Since the last boundary changes in 2023, there have been 50 councillors elected from 26 wards. Elections for the whole council are held every four years.

===Wards===
The 26 wards of East Hertfordshire are:

- Aston, Datchworth and Walkern
- Bishop's Stortford All Saints
- Bishop's Stortford Central
- Bishop's Stortford North
- Bishop's Stortford Parsonage
- Bishop's Stortford South
- Bishop's Stortford Thorley Manor
- Braughing and Standon
- Buntingford
- Great Amwell and Stansteads
- Hertford Bengeo
- Hertford Castle
- Hertford Heath and Brickendon
- Hertford Kingsmead
- Hertford Rural
- Hertford Sele
- Hunsdon
- Little Hadham and The Pelhams
- Much Hadham
- Sawbridgeworth
- The Mundens
- Ware Priory
- Ware Rural
- Ware St Mary's
- Ware Trinity
- Watton-at-Stone

===Wider politics===
East Hertfordshire straddles four parliamentary constituencies: Broxbourne, Hertford and Stortford, North East Hertfordshire and Stevenage.

| Seat | Wards (as they existed in December 2020) | MP | Party |  |
|---|---|---|---|---|
| Broxbourne | Great Amwell, Hertford Heath, Stanstead Abbots | Lewis Cocking |  | Conservative |
| Hertford and Stortford | Bishop's Stortford, All Saints, Bishop's Stortford Central, Bishop's Stortford Meads, Bishop's Stortford Silverleys, Bishop's Stortford South, Hertford Bengeo, Hertford Castle, Hertford Kingsmead, Hertford Sele, Hunsdon, Much Hadham, Sawbridgeworth, Ware Chadwell, Ware Christchurch, Ware St. Mary's, Ware Trinity | Josh Dean |  | Labour |
| North East Hertfordshire | Braughing, Buntingford, Hertford Rural North, Hertford Rural South, Little Hadham, Mundens and Cottered, Puckeridge, Thundridge & Standon, Walkern, Watton-at-Stone | Chris Hinchliff |  | Labour |
| Stevenage | Datchworth & Aston | Kevin Bonavia |  | Labour |

==Parishes==

The district is entirely divided into civil parishes. The five parish councils of Bishop's Stortford, Buntingford, Hertford, Sawbridgeworth, and Ware have declared their parishes to be towns, allowing them to take the style 'town council'.

==Transport==

The district contains only one motorway - a small stretch of the M11 at Bishop's Stortford. The major roads within the district include:

A10 - (north-south) from London to Cambridge: enters after Hoddesdon, Hertfordshire, leaves before Royston dualled.
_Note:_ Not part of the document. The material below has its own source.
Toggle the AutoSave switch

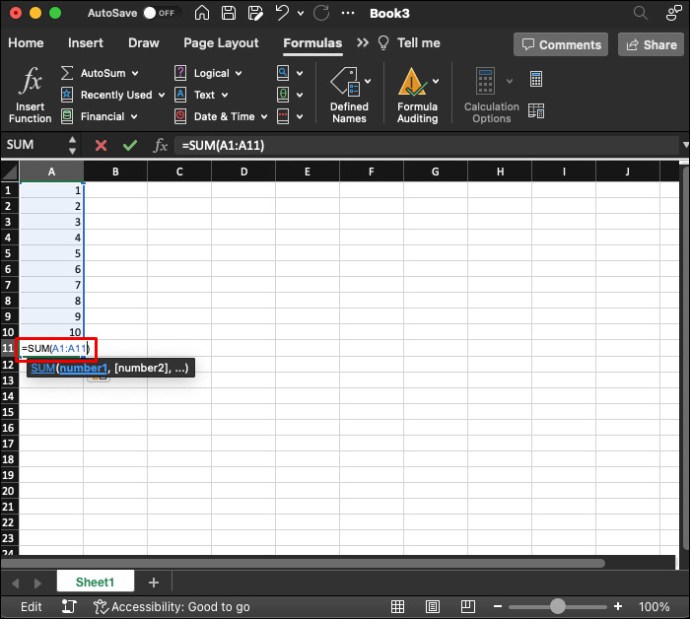(159, 13)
A414 - (WSW-ENE) from Welwyn to Harlow, through Hertford, where it forms the Hertford by-pass.

A602 - (SE-NW), connecting at A10 at Ware with the A1(M) at Stevenage.

A120 - (west-east) connecting the A10 at Standon with the M11 at Bishop's Stortford.

None of the above roads are classified as trunk roads. Therefore, they are maintained by Hertfordshire County Council while responsibility for the M11 rests with National Highways.

Stansted Airport lies just outside East Hertfordshire, being in the neighbouring district of Uttlesford in Essex. Many of the district's towns have rail services into London at King's Cross, Moorgate, and Liverpool Street.

==Media==
In terms of television, the area is served by BBC London and ITV London with television signals received from the Crystal Palace transmitter BBC East and ITV Anglia can also be received from the Sandy Heath TV transmitter.

Radio stations for the area are:
- BBC Three Counties Radio
- Heart Hertfordshire

The area is served by local newspaper, Hertfordshire Mercury.

==Employment==
The district's biggest employer is the pharmaceutical company GlaxoSmithKline, which has a research and manufacturing centre in Ware. The company also has a large research centre and office in neighbouring Stevenage.